## Text block:
1D-CNN: Replicating SeriesNetwork results using dlNetwork

Question

Ioannis Tsitsimpelis el 23 de Feb. de 2024

0
Enlazar

Enlace directo a esta pregunta

https://la.mathworks.com/matlabcentral/answers/2085973-1d-cnn-replicating-seriesnetwork-results-using-dlnetwork

Respondida: Avadhoot el 20 de Mzo. de 2024

Hi,

I have trained a 1D-CNN with sequence data of varying size, but I would like to have finer control and so naturally I have been trying to replicate my results with a training loop. However, my training loop won't work unless I pad each batch before making it a dlarray. I don't want to pad or do anything else that would distort my data. Could anyone advise how a miniBatch containing varying size vectors is handled using the trainNetwork and how could I do the same in the training loop?

Otherwise, to replicate the results with both ways, Could I perhaps implement a dynamic batching method common to both? See snippets 1 and 2 for reference.

## Dataset extract:
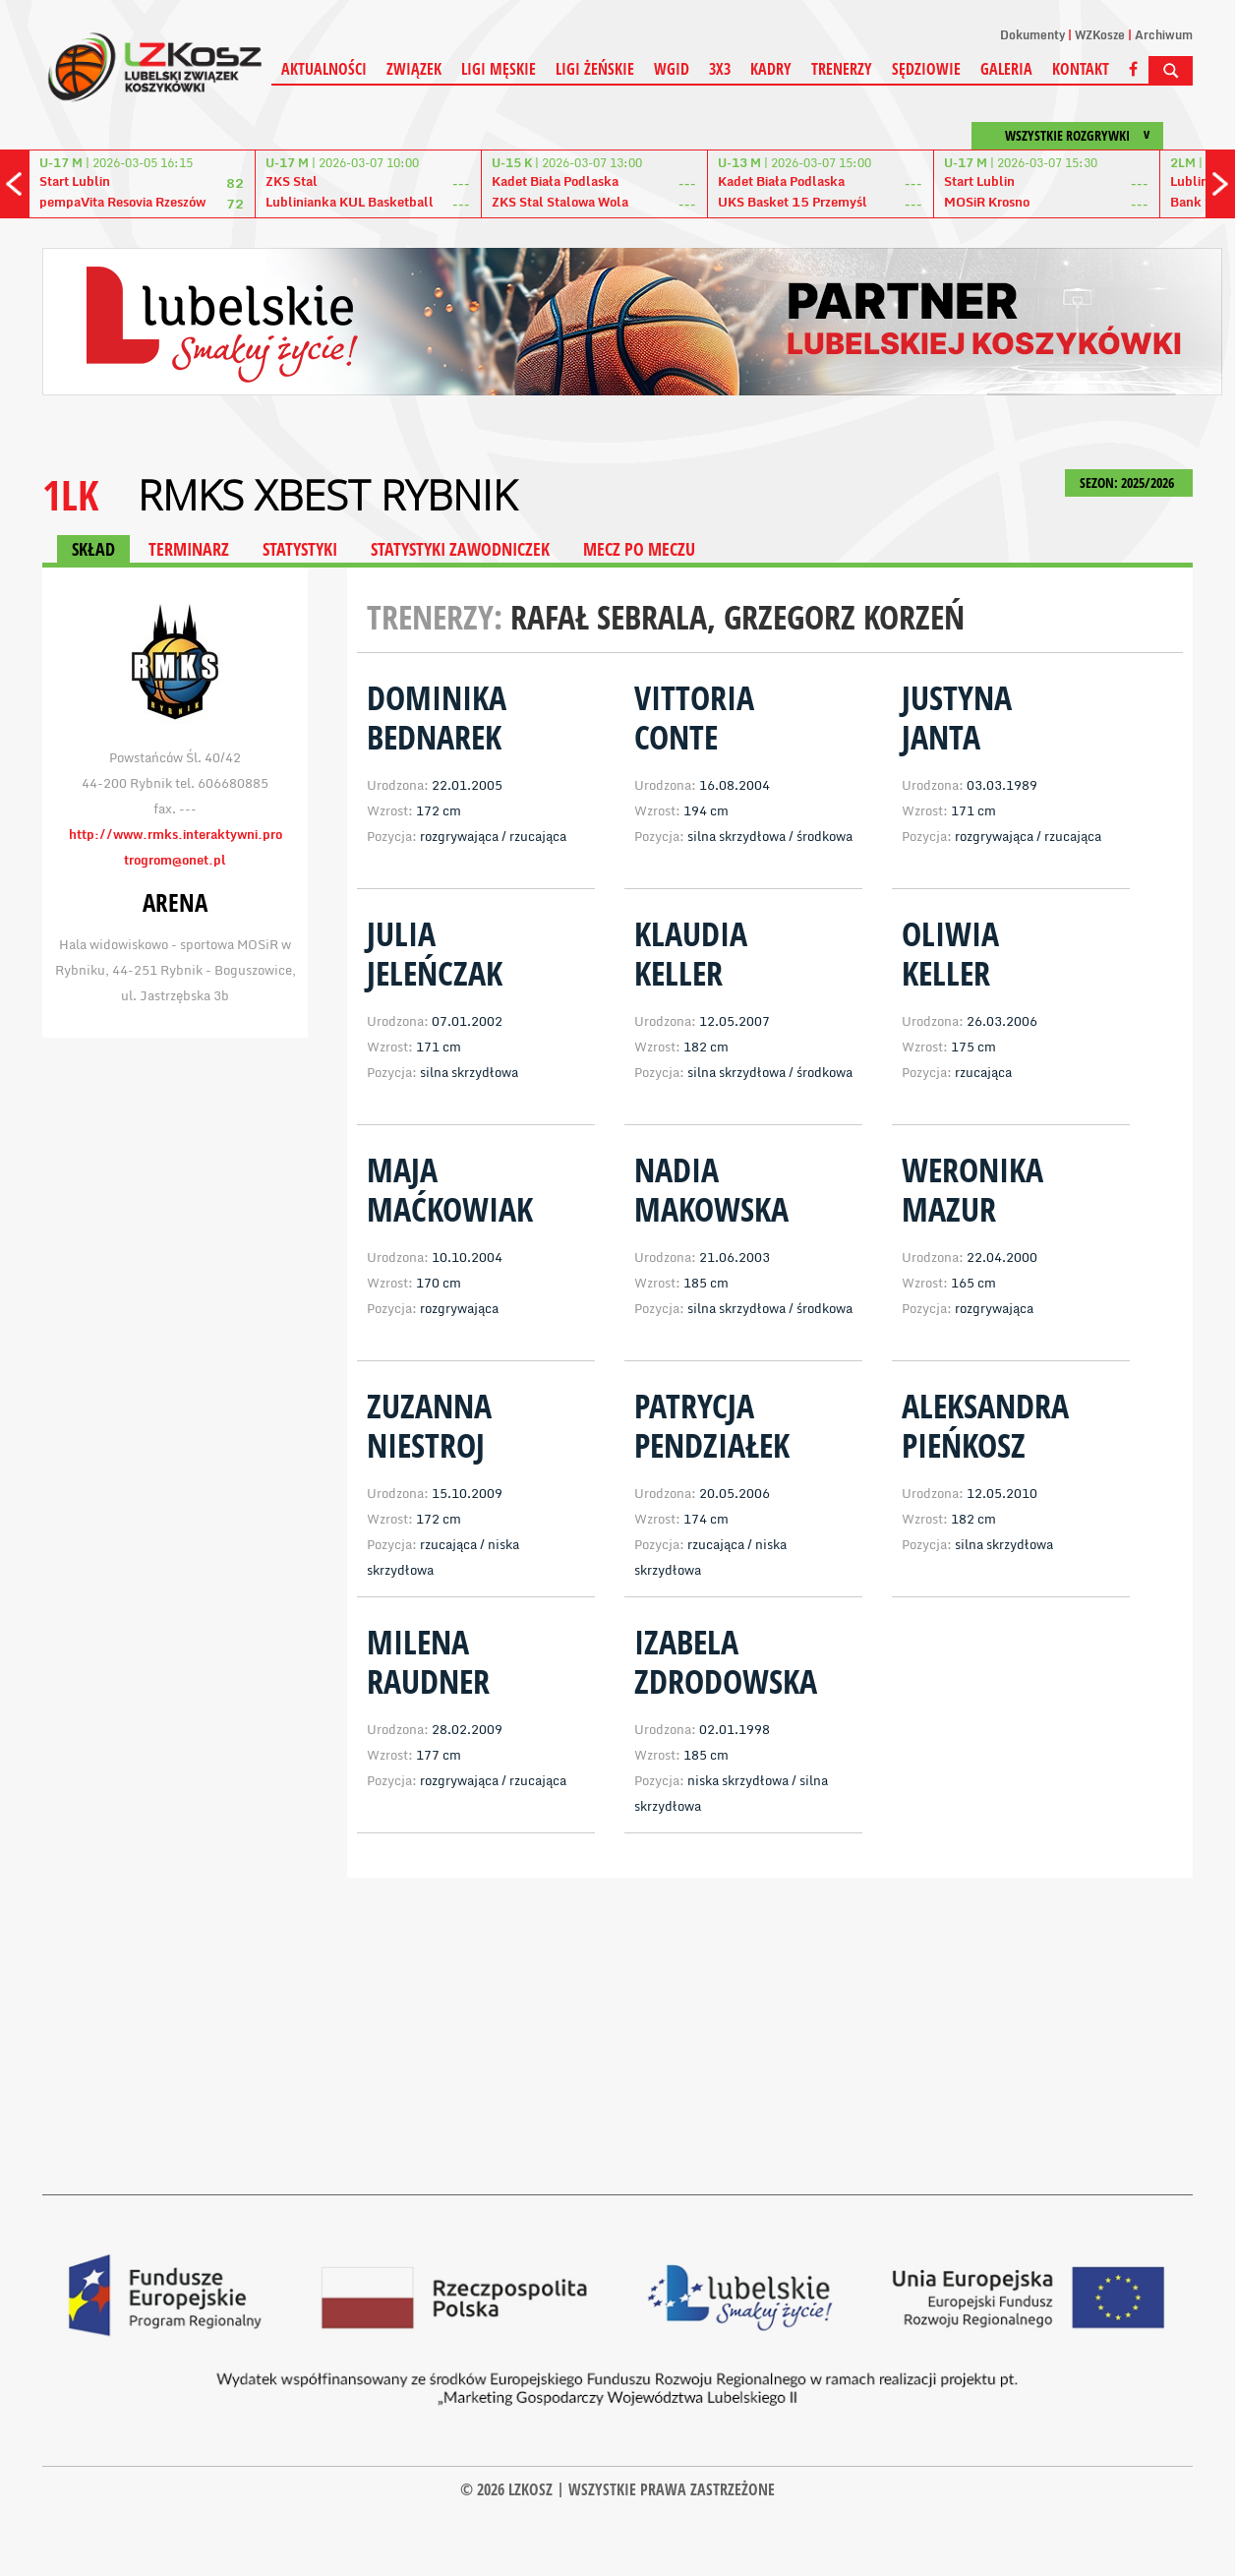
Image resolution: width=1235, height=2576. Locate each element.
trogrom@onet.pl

## Directions:
1. Using the 1D-CNN question, decide whether each statement agrees with it: (a) the asker is fine with padding each batch, (b) the network was trained on sequence data of varying size, (c) the asker's training loop runs without padding. For each, answer yes or no and quote the words that decide it.
2. Write the next part of the 1D-CNN question, picking up right after its last sentence.

## Results for each task:
1.
(a) No: "I don't want to pad or do anything else that would distort my data."
(b) Yes: "I have trained a 1D-CNN with sequence data of varying size"
(c) No: "my training loop won't work unless I pad each batch before making it a dlarray."

2.
% Snippet 1
rng(369,'twister')
load train_data.mat
load train_data_id.mat
data = train_data;
data_id = train_data_id;
num_outputs = numel(categories(data_id))
% Split train data to train-test-eval
[idxTrain,idxTest,idxVal] = trainingPartitions(size(data,2), [0.7 0.15 0.15]);
XTrain = data(idxTrain)
TTrain = data_id(idxTrain);
XTest = data(idxTest);
TTest = data_id(idxTest);
XVal = data(idxVal);
TVal = data_id(idxVal);
layers = [
    sequenceInputLayer(1, 'MinLength',500)
    convolution1dLayer(20,32)
    batchNormalizationLayer
    reluLayer
    dropoutLayer(0.2)
    convolution1dLayer(20,64)
    batchNormalizationLayer
    reluLayer
    dropoutLayer(0.2)
    globalMaxPooling1dLayer
    fullyConnectedLayer(9)
    softmaxLayer
    classificationLayer];
options = trainingOptions('rmsprop', ...
    'MaxEpochs',75, ...
    'Shuffle','every-epoch', ...
    'Verbose',false, ...
    'Plots','training-progress',...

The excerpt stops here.